Configuration options

The Python interface allows you to pass options directly to HTML Tidy. For a complete list of options, see the HTML Tidy Configuration Options Quick Reference or, from the command line, run tidy -help-config.

This module sets certain default options, as follows:

BASE_OPTIONS = {
    "output-xhtml": 1,     # XHTML instead of HTML4
    "indent": 1,           # Pretty; not too much of a performance hit
    "tidy-mark": 0,        # No tidy meta tag in output
    "wrap": 0,             # No wrapping
    "alt-text": "",        # Help ensure validation
    "doctype": 'strict',   # Little sense in transitional for tool-generated markup...
    "force-output": 1,     # May not get what you expect but you will get something
    }

If you do not like these options to be set for you, do the following after importing tidylib:

tidylib.BASE_OPTIONS = {}

Function reference

tidylib.tidy_document(text, options=None, keep_doc=False)
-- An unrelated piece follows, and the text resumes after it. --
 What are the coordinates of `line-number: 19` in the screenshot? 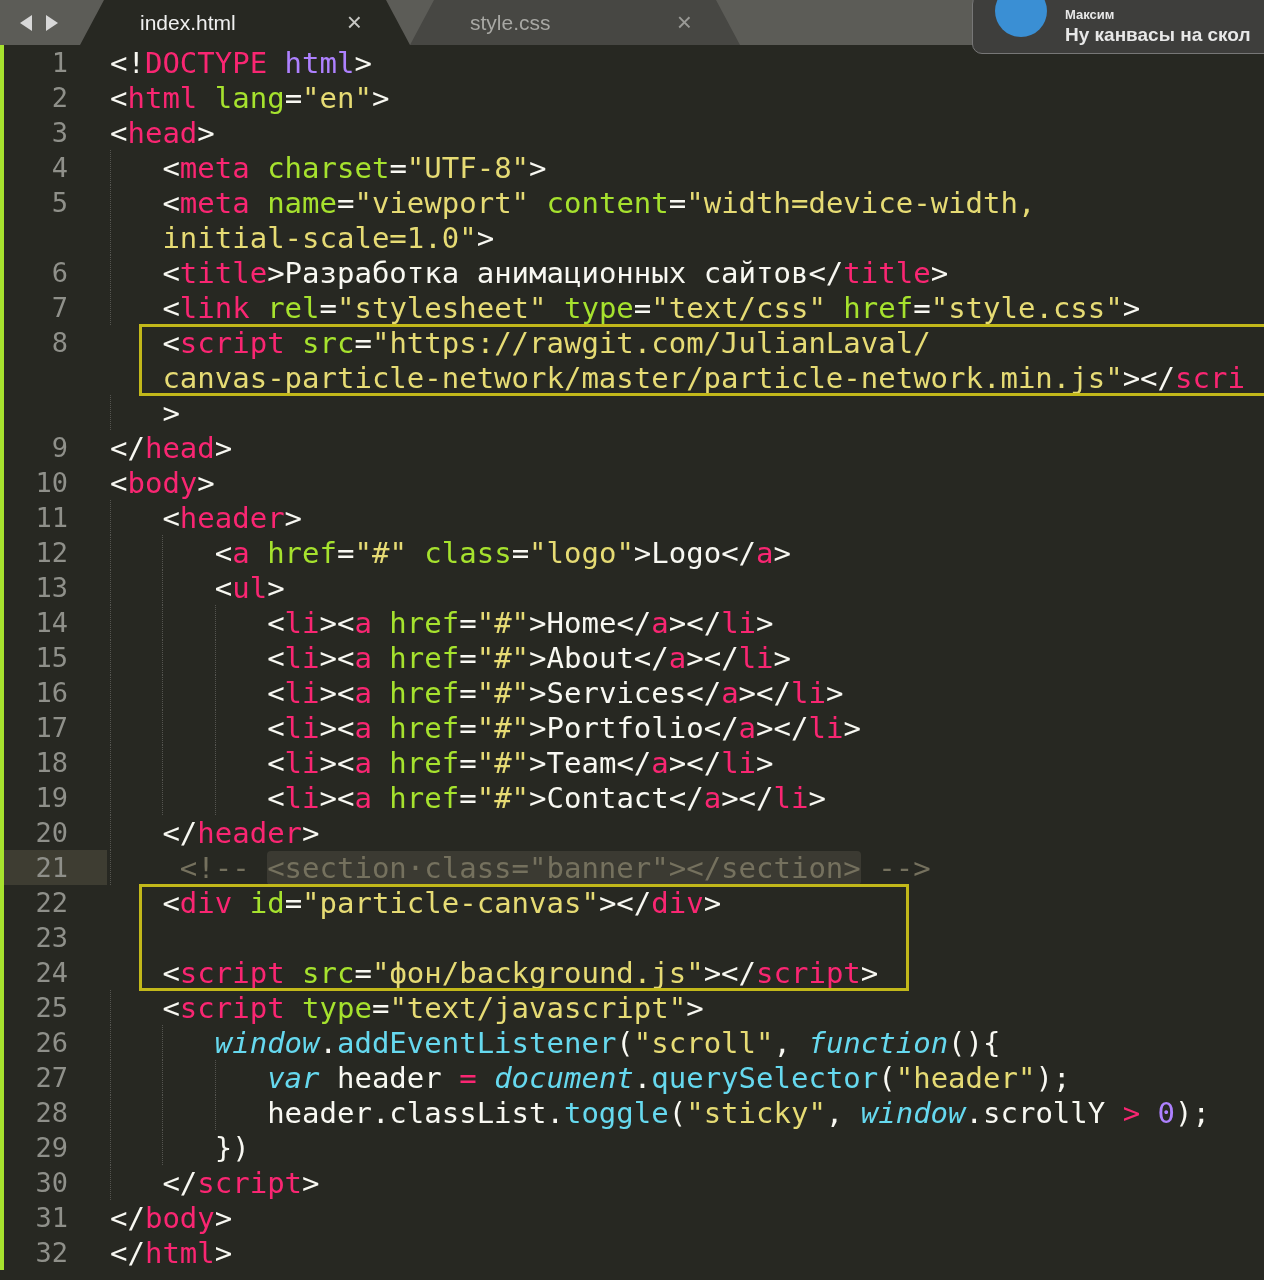 It's located at (52, 798).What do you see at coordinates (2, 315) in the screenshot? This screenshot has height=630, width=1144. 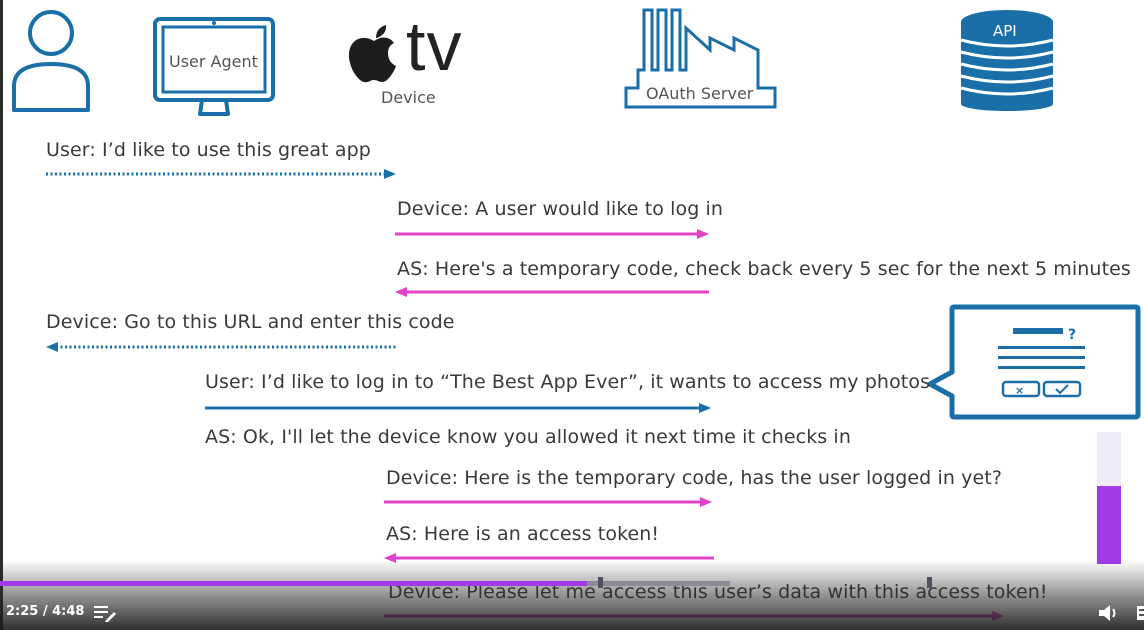 I see `video-left-border` at bounding box center [2, 315].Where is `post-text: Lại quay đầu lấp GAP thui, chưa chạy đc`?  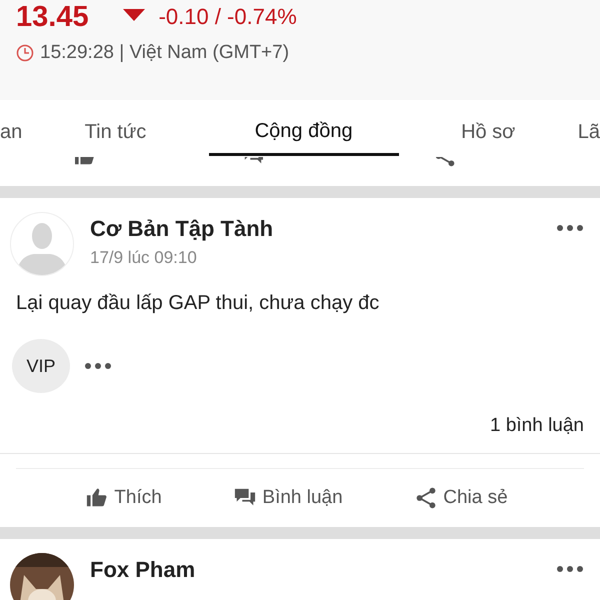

Run a string with markup through Tidy and return the entire document.

text (str): The markup, which may be anything from an empty string to a complete XHTML document. Unicode values are supported; they will be encoded as utf-8, and tidylib’s output will be decoded back to a unicode object.

options (dict): Options passed directly to tidylib; see the tidylib docs or run tidy -help-config from the command line.
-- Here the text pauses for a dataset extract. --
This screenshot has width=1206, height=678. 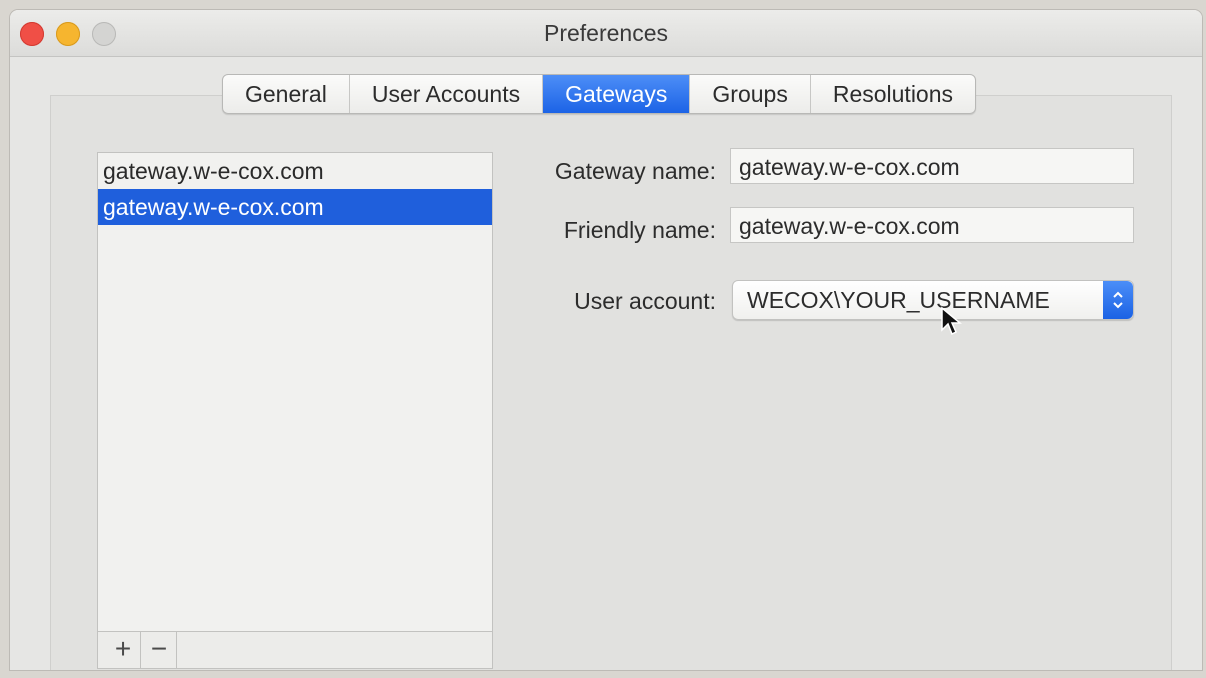 What do you see at coordinates (295, 207) in the screenshot?
I see `list-item-selected: gateway.w-e-cox.com` at bounding box center [295, 207].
keep_doc (boolean): If True, store 1 document object per thread and re-use it, for a slight performance boost especially when tidying very large numbers of very short documents.

-> (str, str): The tidied markup [0] and warning/error messages[1]. Warnings and errors are returned just as tidylib returns them.
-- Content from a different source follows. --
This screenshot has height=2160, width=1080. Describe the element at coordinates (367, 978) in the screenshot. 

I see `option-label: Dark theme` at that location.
tidylib.tidy_fragment(text, options=None, keep_doc=False)

Tidy a string with markup and return it without the rest of the document. Tidy normally returns a full XHTML document; this function returns only the contents of the <body> element and is meant to be used for snippets. Calling tidy_fragment on elements that don’t go in the <body>, like <title>, will produce odd behavior.

Arguments and return value as tidy_document. Note that tidy will always complain about the lack of a doctype and <title> element in fragments, and these errors are not stripped out for you.

tidylib.release_tidy_doc()
Release the stored document object in the current thread. Only useful if you have called tidy_document or tidy_fragament with keep_doc=True.